■ Problem details: Return the stretch of entries from the line containing "Where should I" through the line containing "click(x=394, y=262)", copying each line verbatim. Leave the pictures out of your answer.

■ Available records:
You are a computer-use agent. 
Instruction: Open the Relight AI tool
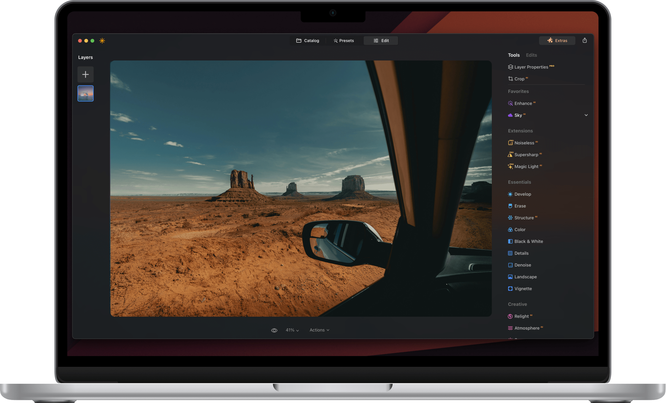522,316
...
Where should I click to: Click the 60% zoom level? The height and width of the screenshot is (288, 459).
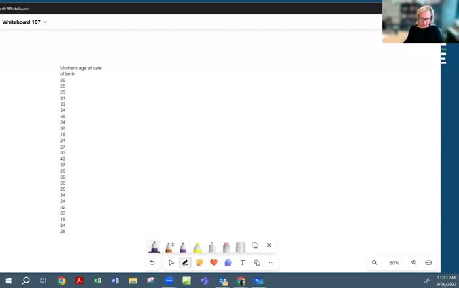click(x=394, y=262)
---
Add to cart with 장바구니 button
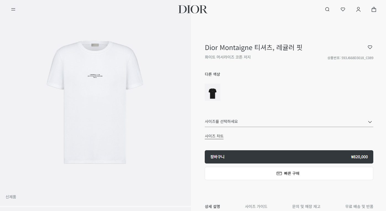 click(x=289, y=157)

■ Solution to this task:
Where should I click to: Click the 60% zoom level? The height and width of the screenshot is (288, 459).
click(x=394, y=262)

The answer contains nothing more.